» Assignment: Produce the full set of records below once more, exactly as they stand.

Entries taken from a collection
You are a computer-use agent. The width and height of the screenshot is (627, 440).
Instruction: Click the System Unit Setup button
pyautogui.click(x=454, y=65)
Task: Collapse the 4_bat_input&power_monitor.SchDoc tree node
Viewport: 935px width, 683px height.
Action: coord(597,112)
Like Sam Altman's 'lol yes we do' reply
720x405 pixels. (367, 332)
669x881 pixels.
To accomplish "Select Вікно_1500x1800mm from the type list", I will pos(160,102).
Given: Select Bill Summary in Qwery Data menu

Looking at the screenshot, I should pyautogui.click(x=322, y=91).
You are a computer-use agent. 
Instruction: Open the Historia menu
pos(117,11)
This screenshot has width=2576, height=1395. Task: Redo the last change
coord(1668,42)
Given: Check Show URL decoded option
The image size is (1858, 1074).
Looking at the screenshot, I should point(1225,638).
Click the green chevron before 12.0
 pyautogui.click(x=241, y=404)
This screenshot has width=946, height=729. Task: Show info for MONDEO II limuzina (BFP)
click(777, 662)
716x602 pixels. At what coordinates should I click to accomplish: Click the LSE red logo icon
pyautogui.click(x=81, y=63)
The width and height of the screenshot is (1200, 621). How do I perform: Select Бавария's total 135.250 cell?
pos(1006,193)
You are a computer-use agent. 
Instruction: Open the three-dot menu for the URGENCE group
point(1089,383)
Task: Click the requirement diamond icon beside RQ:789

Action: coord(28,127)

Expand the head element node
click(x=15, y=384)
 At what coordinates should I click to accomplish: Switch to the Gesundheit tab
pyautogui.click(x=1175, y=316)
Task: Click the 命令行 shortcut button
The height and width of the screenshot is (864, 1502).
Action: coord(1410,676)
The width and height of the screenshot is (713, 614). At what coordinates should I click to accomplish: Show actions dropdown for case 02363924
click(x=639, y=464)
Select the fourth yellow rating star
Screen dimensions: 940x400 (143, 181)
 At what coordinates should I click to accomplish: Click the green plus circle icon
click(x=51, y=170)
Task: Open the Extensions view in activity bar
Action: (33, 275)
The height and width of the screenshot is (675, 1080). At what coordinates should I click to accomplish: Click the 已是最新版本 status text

» Solution to this exercise:
You are a computer-use agent. The width and height of the screenshot is (627, 440).
Instruction: Click the System Unit Setup button
pyautogui.click(x=454, y=65)
Task: Collapse the 4_bat_input&power_monitor.SchDoc tree node
Viewport: 935px width, 683px height.
Action: coord(597,112)
Like Sam Altman's 'lol yes we do' reply
720x405 pixels. (367, 332)
669x881 pixels.
To accomplish "Select Вікно_1500x1800mm from the type list", I will pos(160,102).
Given: Select Bill Summary in Qwery Data menu

Looking at the screenshot, I should pyautogui.click(x=322, y=91).
You are a computer-use agent. 
Instruction: Open the Historia menu
pos(117,11)
This screenshot has width=2576, height=1395. Task: Redo the last change
coord(1668,42)
Given: Check Show URL decoded option
The image size is (1858, 1074).
Looking at the screenshot, I should point(1225,638).
Click the green chevron before 12.0
 pyautogui.click(x=241, y=404)
This screenshot has width=946, height=729. Task: Show info for MONDEO II limuzina (BFP)
click(777, 662)
716x602 pixels. At what coordinates should I click to accomplish: Click the LSE red logo icon
pyautogui.click(x=81, y=63)
The width and height of the screenshot is (1200, 621). How do I perform: Select Бавария's total 135.250 cell?
pos(1006,193)
You are a computer-use agent. 
Instruction: Open the three-dot menu for the URGENCE group
point(1089,383)
Task: Click the requirement diamond icon beside RQ:789

Action: coord(28,127)

Expand the head element node
click(x=15, y=384)
 At what coordinates should I click to accomplish: Switch to the Gesundheit tab
pyautogui.click(x=1175, y=316)
Task: Click the 命令行 shortcut button
The height and width of the screenshot is (864, 1502).
Action: coord(1410,676)
The width and height of the screenshot is (713, 614). At what coordinates should I click to accomplish: Show actions dropdown for case 02363924
click(x=639, y=464)
Select the fourth yellow rating star
Screen dimensions: 940x400 (143, 181)
 At what coordinates should I click to accomplish: Click the green plus circle icon
click(x=51, y=170)
Task: Open the Extensions view in activity bar
Action: (33, 275)
The height and width of the screenshot is (675, 1080). At what coordinates should I click to accomplish: Click the 已是最新版本 status text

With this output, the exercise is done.